Ah! katabatic winds....:wink2: Of course you need to be a Yachtmaster or a RYA navigation instructor to know about this.

ray.


----------



## barryd (May 9, 2008)

rayrecrok said:


> Ah! katabatic winds....:wink2: *Of course you need to be a Yachtmaster or a RYA navigation instructor* to know about this.
> 
> ray.


I am!! Well I have an RYA Skippers certificate from 1996


----------



## rayrecrok (Nov 21, 2008)

barryd said:


> I am!! Well I have an RYA Skippers certificate from 1996


Err... I sh-it Skippers certs>

ray.


----------



## nickoff (Oct 11, 2005)

There are so many to chose from but one that sticks in my mind comes from 2009 and my first visit to the Glastonbury Music Festival.
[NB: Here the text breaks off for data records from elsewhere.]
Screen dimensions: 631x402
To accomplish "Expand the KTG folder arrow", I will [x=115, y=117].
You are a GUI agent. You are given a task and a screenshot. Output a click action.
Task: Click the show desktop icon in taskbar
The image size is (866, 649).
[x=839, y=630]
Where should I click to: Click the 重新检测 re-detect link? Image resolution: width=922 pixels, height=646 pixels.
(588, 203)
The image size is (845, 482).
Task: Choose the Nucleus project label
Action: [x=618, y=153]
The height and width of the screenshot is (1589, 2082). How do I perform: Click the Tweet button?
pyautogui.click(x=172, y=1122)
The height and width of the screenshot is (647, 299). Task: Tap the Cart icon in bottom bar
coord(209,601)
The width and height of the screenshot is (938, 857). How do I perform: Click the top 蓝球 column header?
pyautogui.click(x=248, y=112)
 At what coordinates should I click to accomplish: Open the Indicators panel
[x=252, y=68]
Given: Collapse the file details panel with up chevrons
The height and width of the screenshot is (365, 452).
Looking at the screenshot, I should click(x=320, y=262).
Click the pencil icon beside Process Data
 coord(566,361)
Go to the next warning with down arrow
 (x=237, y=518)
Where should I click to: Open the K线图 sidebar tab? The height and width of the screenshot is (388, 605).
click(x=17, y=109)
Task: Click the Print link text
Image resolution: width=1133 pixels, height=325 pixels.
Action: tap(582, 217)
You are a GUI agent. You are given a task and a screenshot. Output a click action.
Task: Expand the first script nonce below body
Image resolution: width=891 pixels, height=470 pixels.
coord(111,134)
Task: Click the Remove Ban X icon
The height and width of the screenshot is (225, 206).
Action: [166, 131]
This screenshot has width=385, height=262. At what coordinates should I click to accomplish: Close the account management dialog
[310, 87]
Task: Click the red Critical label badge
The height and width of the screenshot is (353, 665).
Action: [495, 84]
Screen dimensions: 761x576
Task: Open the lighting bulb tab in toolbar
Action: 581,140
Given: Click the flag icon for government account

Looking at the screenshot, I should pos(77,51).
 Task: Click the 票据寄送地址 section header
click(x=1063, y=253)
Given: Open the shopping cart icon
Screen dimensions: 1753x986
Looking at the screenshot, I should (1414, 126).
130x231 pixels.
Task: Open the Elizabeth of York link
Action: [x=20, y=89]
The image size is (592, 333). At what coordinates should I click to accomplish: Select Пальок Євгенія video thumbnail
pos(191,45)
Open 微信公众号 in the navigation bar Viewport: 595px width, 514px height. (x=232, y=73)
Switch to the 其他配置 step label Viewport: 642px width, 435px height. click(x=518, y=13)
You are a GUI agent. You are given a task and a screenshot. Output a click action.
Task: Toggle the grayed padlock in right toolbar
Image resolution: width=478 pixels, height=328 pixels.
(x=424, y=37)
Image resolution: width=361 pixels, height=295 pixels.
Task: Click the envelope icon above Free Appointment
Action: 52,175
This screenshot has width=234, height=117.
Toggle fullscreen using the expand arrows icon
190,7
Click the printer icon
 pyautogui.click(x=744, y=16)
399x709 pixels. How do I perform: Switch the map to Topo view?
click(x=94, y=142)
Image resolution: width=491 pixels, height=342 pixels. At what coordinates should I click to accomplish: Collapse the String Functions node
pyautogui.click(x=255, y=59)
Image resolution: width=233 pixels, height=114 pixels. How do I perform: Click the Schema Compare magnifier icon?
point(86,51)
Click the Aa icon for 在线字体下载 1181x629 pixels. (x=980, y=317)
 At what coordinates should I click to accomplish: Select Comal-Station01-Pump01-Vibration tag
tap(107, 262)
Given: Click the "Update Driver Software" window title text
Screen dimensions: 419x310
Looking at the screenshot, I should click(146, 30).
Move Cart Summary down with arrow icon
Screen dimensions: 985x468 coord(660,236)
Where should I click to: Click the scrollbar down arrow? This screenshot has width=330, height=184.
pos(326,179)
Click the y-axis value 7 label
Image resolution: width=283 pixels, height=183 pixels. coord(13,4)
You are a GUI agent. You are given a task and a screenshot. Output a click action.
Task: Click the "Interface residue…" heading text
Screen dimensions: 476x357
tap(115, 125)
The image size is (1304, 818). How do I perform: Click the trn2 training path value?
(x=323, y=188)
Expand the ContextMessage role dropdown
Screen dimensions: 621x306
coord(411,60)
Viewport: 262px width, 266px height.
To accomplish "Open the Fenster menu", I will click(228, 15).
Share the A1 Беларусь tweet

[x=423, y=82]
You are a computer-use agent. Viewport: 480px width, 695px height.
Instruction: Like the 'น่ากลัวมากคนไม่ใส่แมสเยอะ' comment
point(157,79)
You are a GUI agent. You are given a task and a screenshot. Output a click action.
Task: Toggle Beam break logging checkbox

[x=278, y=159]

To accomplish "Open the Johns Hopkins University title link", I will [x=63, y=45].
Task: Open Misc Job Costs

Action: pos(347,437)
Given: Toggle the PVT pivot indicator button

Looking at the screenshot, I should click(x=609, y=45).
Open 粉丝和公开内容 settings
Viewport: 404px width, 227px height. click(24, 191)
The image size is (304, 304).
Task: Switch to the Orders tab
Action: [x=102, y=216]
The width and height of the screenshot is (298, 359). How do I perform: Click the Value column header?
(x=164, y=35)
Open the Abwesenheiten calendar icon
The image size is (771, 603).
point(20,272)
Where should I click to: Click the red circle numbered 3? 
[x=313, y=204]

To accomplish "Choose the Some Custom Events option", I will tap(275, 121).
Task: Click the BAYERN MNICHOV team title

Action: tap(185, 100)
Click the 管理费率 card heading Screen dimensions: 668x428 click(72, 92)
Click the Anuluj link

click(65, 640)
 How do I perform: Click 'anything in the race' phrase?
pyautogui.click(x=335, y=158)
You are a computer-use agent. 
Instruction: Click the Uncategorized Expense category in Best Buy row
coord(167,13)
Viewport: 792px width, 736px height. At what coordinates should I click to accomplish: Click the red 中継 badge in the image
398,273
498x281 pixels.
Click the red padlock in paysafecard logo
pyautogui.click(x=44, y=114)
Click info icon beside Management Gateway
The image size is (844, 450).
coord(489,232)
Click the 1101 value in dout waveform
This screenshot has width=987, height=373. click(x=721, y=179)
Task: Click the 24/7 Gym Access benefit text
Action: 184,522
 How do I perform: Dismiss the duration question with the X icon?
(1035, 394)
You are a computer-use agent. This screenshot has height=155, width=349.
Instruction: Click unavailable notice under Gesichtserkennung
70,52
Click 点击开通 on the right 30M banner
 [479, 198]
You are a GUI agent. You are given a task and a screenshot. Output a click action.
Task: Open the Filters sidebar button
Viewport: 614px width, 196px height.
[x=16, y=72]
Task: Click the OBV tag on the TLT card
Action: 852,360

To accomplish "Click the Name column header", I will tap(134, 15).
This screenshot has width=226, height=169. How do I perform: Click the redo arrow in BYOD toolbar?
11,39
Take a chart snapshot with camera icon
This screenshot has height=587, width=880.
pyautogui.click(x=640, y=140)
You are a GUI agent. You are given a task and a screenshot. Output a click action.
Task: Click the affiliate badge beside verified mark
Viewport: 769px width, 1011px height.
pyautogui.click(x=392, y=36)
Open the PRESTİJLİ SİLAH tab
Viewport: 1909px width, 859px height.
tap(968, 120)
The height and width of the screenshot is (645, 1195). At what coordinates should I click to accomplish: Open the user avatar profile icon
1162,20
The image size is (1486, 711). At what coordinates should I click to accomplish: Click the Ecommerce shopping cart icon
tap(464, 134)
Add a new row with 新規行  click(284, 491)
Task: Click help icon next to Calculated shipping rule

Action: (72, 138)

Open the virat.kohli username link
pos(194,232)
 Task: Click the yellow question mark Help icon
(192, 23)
I had parked the m/home at around 1.30am and got some badly needed shuteye. The next morning I decided to take a walk down to the main site. As I came over the hill overlooking the whole festival I was absolutely overawed with the size, colours and sheer spectacle of the view. Wonderful.

Nick.


----------



## barryd (May 9, 2008)

nickoff said:


> There are so many to chose from but one that sticks in my mind comes from 2009 and my first visit to the Glastonbury Music Festival. I had parked the m/home at around 1.30am and got some badly needed shuteye. The next morning I decided to take a walk down to the main site. As I came over the hill overlooking the whole festival I was absolutely overawed with the size, colours and sheer spectacle of the view. Wonderful.
> 
> Nick.


Thats a great view memory. I used to go in the late 80's early 90s and even then it was a fantastic sight to see. I remember at the back of the festival, barmy early evening looking down and across at the crowds and tents, seeing little smoke stacks rising from everywhere and the smell of wood burning. Magical.


----------



## ob1 (Sep 25, 2007)

Leaving a rural hillside restaurant, near Mounties-Ste-Marie and the Gorges du Verdon, on an inky black night and being dazzled by layer upon layer of bright stars. Because of the lack of light pollution you could see millions of them seeming to float from the ground to the heavens. We had never seen anything like it before and probably never will again.

Ron


----------



## aldra (Jul 2, 2009)

Can always jump on the ferry to or from howtown 

Sandra


----------



## JanHank (Mar 29, 2015)

ob1 said:


> Leaving a rural hillside restaurant, near Mounties-Ste-Marie and the Gorges du Verdon, on an inky black night and being dazzled by layer upon layer of bright stars. Because of the lack of light pollution you could see millions of them seeming to float from the ground to the heavens. We had never seen anything like it before and probably never will again.
> 
> Ron


Whenever there is a clear night like tonight Ron, I see that from my windows front and back :laugh: we have a huge uninterupted sky.


----------